You look fine exept, you really need to dig your heels deeper, and release


----------



## anrz (Dec 21, 2008)

To me, it looks like you might be standing in your stirrups a bit instead of sinking down into your stirrup irons. Also, your lower leg is sliding back a bit because your heel is up. You might want to release a bit more, also. Good job- your back is really flat and natural and you seem like a really good, relaxed rider!


----------



## VanillaBean (Oct 19, 2008)

Thanks i will get more vid next time i ridee


----------



## LacyLove (Feb 12, 2009)

youre jumping ahead, wait for your horse to jump, try not to jump for him. otherwise you look nice. release a bit more too, =]


----------



## MyBoyPuck (Mar 27, 2009)

Stirrups a hole long maybe? Might help your leg stay secure and get those heels anchored. Other than that, looks good. Two posts in the same day from riders waiting for their horses to jump instead of jumping ahead. Very nice to see.


----------



## VanillaBean (Oct 19, 2008)

MyBoyPuck said:


> Stirrups a hole long maybe? Might help your leg stay secure and get those heels anchored. Other than that, looks good.
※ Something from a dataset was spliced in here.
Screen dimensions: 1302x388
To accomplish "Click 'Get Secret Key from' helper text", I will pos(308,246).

Two posts in the same day from riders waiting for their horses to jump instead of jumping ahead. Very nice to see.


 hehe thanks i try!!


----------



## katiecelia (Apr 26, 2009)

I'm not trying to be mean, but I would really like to give you some tips that will help. (Especially if you go to a show for equitation, but it looks like your a jumper.)
1. You suck your stomach in, therefore, your chest bends forward. I can see that you are trying to pull your chest up, but your shoulders are also rolling in, make those shoulder blades close together to where your chest is out and your shoulders are back.
2. Your hands need to not rest near the horse's withers. I would like to see them up about 4 to 6 inches up his neck, and with your body closer to the horse. I would also like to see more loose rein, you are restricting your horse from jumping normally. 
3. You seem to be standing up in your stirrups, you need to press your heels down and bring your leg forward, squeeze your calfs and hold them there.
4. Also, your stirrup needs to be one hole shorter, or maybe thats the correct length, maybe its the angle. Don't jump ahead of your horse, or thrust your body to get the horse to jump, he will jump by himself, stay with him.
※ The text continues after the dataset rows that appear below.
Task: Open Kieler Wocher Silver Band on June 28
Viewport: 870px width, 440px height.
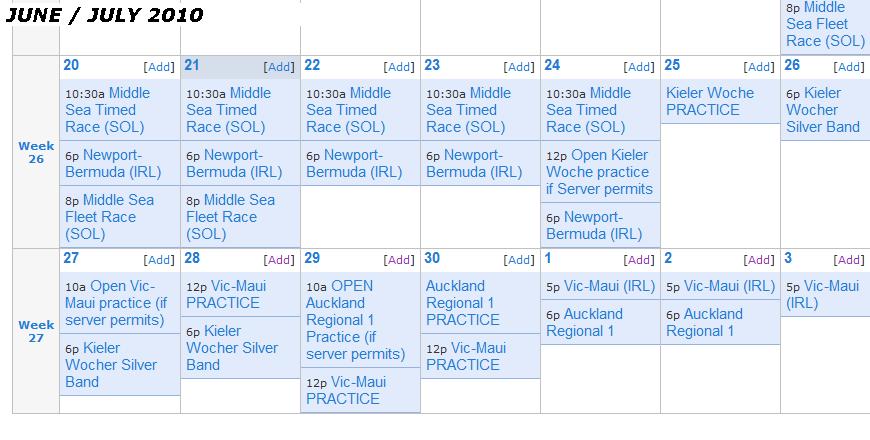Action: pyautogui.click(x=231, y=348)
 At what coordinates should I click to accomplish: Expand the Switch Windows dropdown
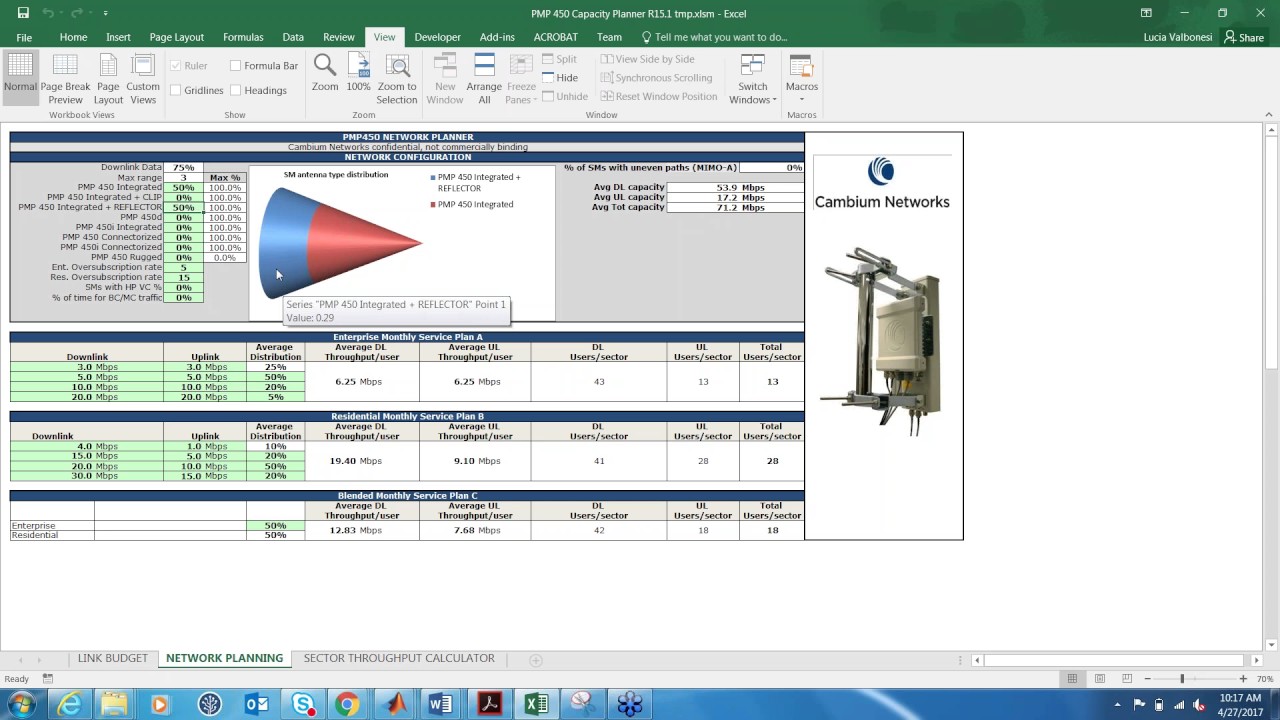[x=752, y=78]
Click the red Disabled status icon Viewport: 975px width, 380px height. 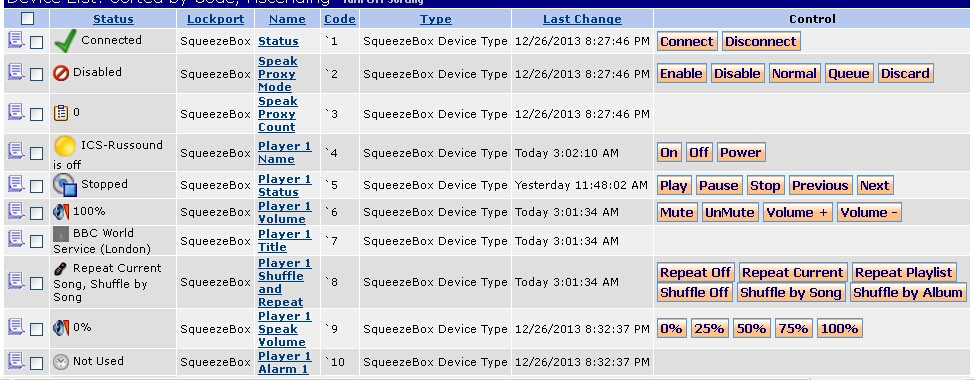pos(60,73)
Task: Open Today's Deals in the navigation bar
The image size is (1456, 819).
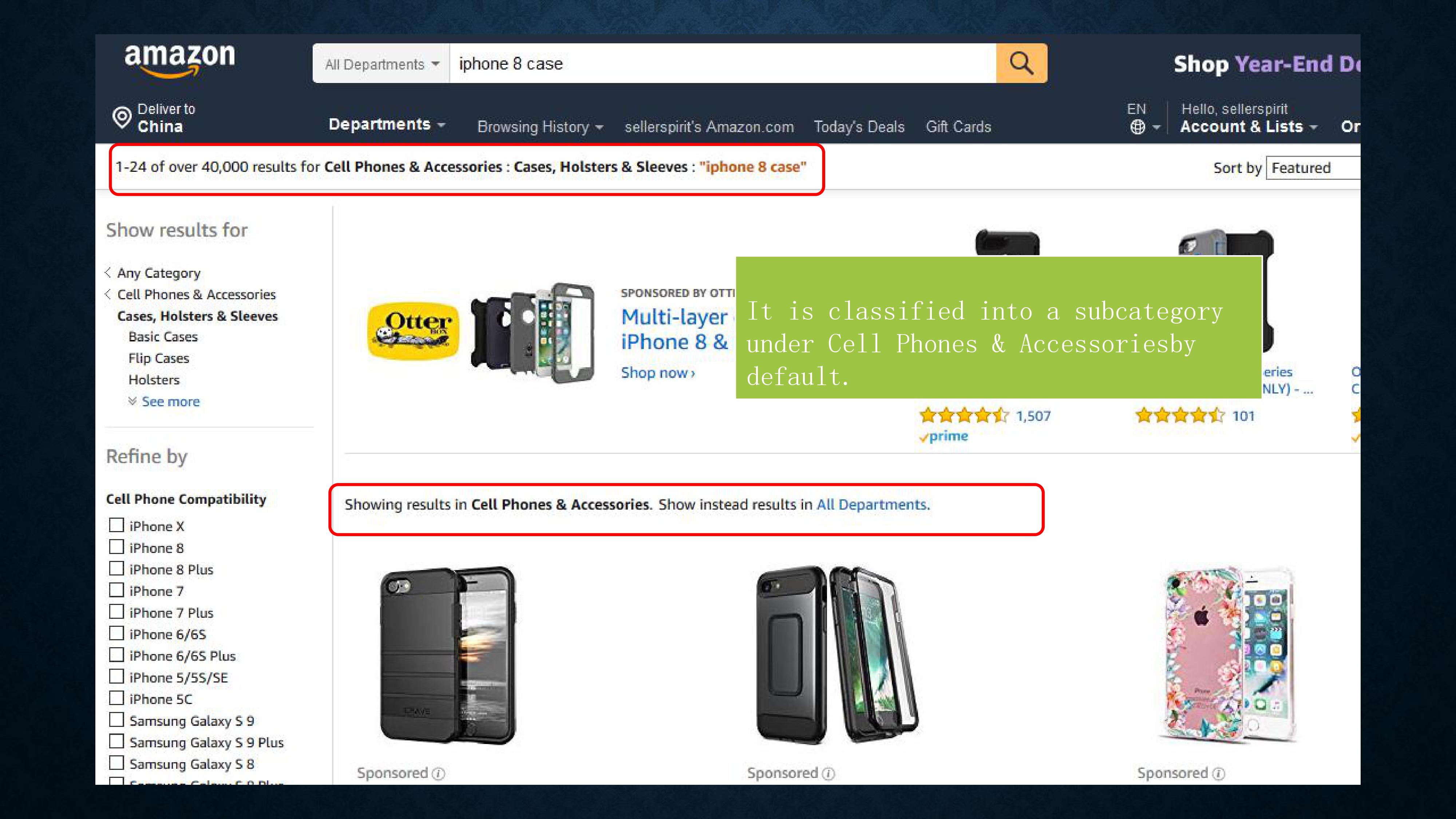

But overall for an amature, you have a nice position =)
Good luck! Keep me updated!


----------



## horseloverd2 (Jan 23, 2009)

In the second pic you look a bit tensed and braced? Maybe the angle? IDK that is my opinion. Your heels do need to come down a little more, but they aren't too bad, and yes try to release some more. 

But man, you sure look great! Love your back, the way it is just sloping a tad and everything.  Do you take lessons?


----------



## VanillaBean (Oct 19, 2008)

horseloverd2 said:


> In the second pic you look a bit tensed and braced? Maybe the angle? IDK that is my opinion. Your heels do need to come down a little more, but they aren't too bad, and yes try to release some more.
> 
> But man, you sure look great! Love your back, the way it is just sloping a tad and everything.  Do you take lessons?
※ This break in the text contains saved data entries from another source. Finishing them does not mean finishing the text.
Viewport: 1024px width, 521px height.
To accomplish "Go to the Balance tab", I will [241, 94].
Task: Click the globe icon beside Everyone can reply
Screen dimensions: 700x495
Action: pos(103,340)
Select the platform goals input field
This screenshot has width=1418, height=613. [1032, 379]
 Yes i take lessons once a week


----------



## VanillaBean (Oct 19, 2008)

katiecelia said:


> I'm not trying to be mean, but I would really like to give you some tips that will help. (Especially if you go to a show for equitation, but it looks like your a jumper.)
> 1. You suck your stomach in, therefore, your chest bends forward. I can see that you are trying to pull your chest up, but your shoulders are also rolling in, make those shoulder blades close together to where your chest is out and your shoulders are back.
> 2. Your hands need to not rest near the horse's withers. I would like to see them up about 4 to 6 inches up his neck, and with your body closer to the horse. I would also like to see more loose rein, you are restricting your horse from jumping normally.
> 3. You seem to be standing up in your stirrups, you need to press your heels down and bring your leg forward, squeeze your calfs and hold them there.
> ...


 Thanks for the tips, i really want to get better!!


----------



## Equuestriaan (Nov 5, 2008)

I think you look really really good! Just release a tiiiiny bit more and it's perfect.


----------



## VanillaBean (Oct 19, 2008)

Equuestriaan said:


> I think you look really really good! Just release a tiiiiny bit more and it's perfect.


 Thanks! I have a lesson today and i will work on releasing


----------



## hotreddun (Jun 27, 2008)

Heels deeper...shoulders back and BREATHE. You and your horse both look like your not breathing to me. If you don't breathe over the jumps you lose a good solid rhythm.


----------